Mark, do you think that whenever he uses the word period, that's his cold word for I'm lying?
So that's you might, you might buy right there.
That's his way of signaling to people that I think the way to look at it is this, that it's a kind of abbreviation.
You can keep your doctor for a short period.
You can keep your insurance policy for a short period.
And as for the VA, I'm going to carry on tolerating this for an extremely long period, going at least to the end of my term of office.
I think that's what I think period is an abbreviation in that sense, Jim.
But you might be right.
He might be actually just like tipping the wink to these.
Do you know, just to take that seriously for a moment, Jim, again, it's the way we praise Obama because he's supposedly a gifted orator.
And normally what it means to be a gifted orator is that your words live up to your actions.
The reason why great oratory resounds across the centuries is because the people who said those words meant those words, and thus those words had meaning.
Like when Churchill says, we shall fight them on the beaches, and we shall never surrender.
He meant it.
That was his policy, to not surrender to the Nazis, and he found the words that exemplified it.
Likewise, when Lincoln at Gettysburg said four score and seven years ago, he meant that.
A great orator is only great because the words are consistent with their meaning and how he acts.
And if you don't have that, then all it is is that you're just like an extremely glib liar.
You lie easily.
And period is supposed to be, when you say, like when Rush says, let me tell you, I've had enough of you lousy third-rate guest hosts.
You better understand one thing.
Your job is on the line, period.
You use that because it's meant to be an emphatic reinforcer that underlines the truth of the statement you're making.
And when Obama says you can keep your doctor, period, I'm not going to tolerate this at the VA, period.
I won't rest until I've gotten to the bottom of Benghazi, period.
Anyone who thinks that Putin is just going to be able to walk in and take the Crimea and other bits of Ukraine he wants is sadly mistaken, period.
It means nothing.
It means nothing.
It exemplifies why Obama is in fact such a dud as an orator, because he denudes the language of any meaning.

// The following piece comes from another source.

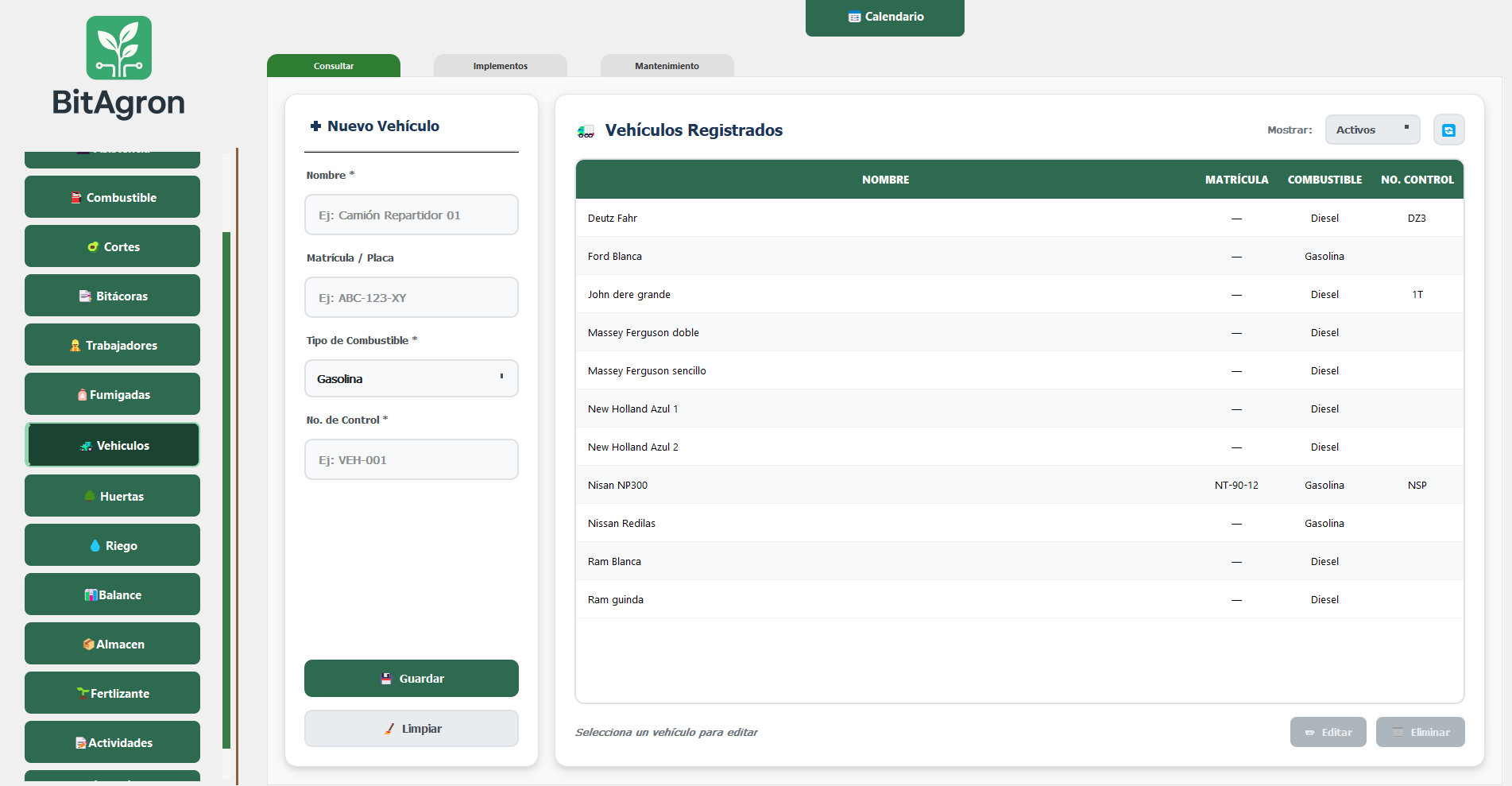
Task: Click the Nombre input field
Action: pyautogui.click(x=411, y=215)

For an orator, his currency is words.
When you render words meaningless, when you play the period card hither and yon all over the place, you basically devalue your own currency.
It's like the red line.
He draws the red line in the sand in Syria, and then he says, well, when I said it was a red line, it's not really a bright red line.

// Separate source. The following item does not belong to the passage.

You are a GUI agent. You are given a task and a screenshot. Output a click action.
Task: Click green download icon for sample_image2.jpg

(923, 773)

It's just like a sort of pale pink red line you can vaguely see in the sands of Syria.
It wasn't my red line.
It was really the international community's red line.
You're stripping language of meaning.
And that's why he is not a great orator.
He's actually one of the world's biggest duds as an orator, as the West Point speech exemplified, because his words are entirely disconnected from meaning.

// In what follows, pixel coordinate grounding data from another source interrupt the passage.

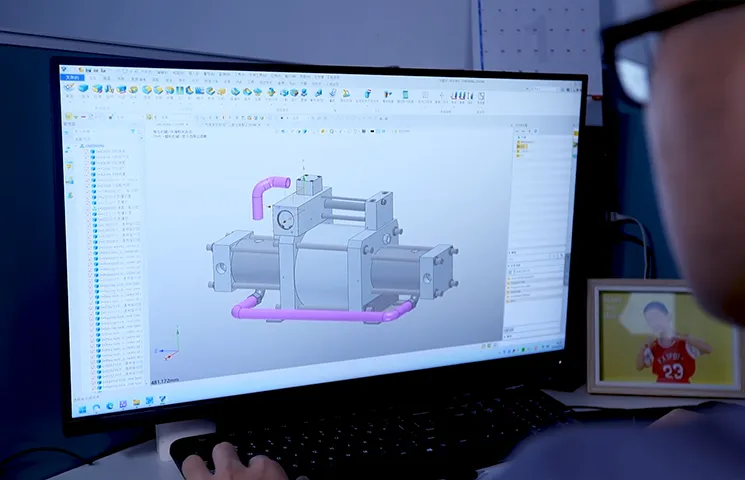This screenshot has width=745, height=480.
Task: Collapse the root assembly node in the tree
Action: [80, 146]
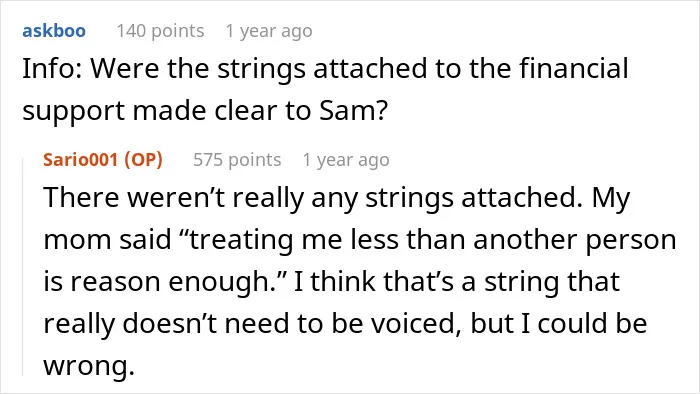Click the 140 points score
This screenshot has width=700, height=394.
[160, 31]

And then, you know, he belongs to the modern world, so they're just like speechwriters' words anyway.
But a good speechwriter, again, the art is to conjure the words in the person's character and related to what it is he's actually doing.
And the Pajama Boy speechwriters at the White House can't even be bothered doing that.
So they say things like the thing I mentioned at the beginning, you know, that American exceptionalism means following international norms.
So America is about as exceptional as Sweden or Ireland or the Netherlands or Slovenia.
And nobody spots it.
Nobody says, well, wait a minute, this is meaningless drivel.
But the president looks so cool when he speaks meaningless drivel.
Why monkey with a winning formula?
That's what we've got.
It's nothing to do with oratory.
And not only won't it be remembered in 100 years' time, we're not talking Gettysburg or anything here, it isn't remembered 15 seconds after it floats out of his mouth and joins the gaseous uplift.
March time for us, more straight ahead.
Stephen Foulard has just tweeted me, and he says that it's not actually a period when he says you can keep your doctor period, or I'm mad as hell about what's going on at the VA period.